[Exercise requirements] Line by line, reproduce the records exactly.

--- START ---

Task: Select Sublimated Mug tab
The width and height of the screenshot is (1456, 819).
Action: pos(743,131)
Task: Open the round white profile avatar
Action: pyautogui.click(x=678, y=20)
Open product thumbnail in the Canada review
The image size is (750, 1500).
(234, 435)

--- END ---

[Your response]
Task: Select Sublimated Mug tab
The width and height of the screenshot is (1456, 819).
Action: pos(743,131)
Task: Open the round white profile avatar
Action: pyautogui.click(x=678, y=20)
Open product thumbnail in the Canada review
The image size is (750, 1500).
(234, 435)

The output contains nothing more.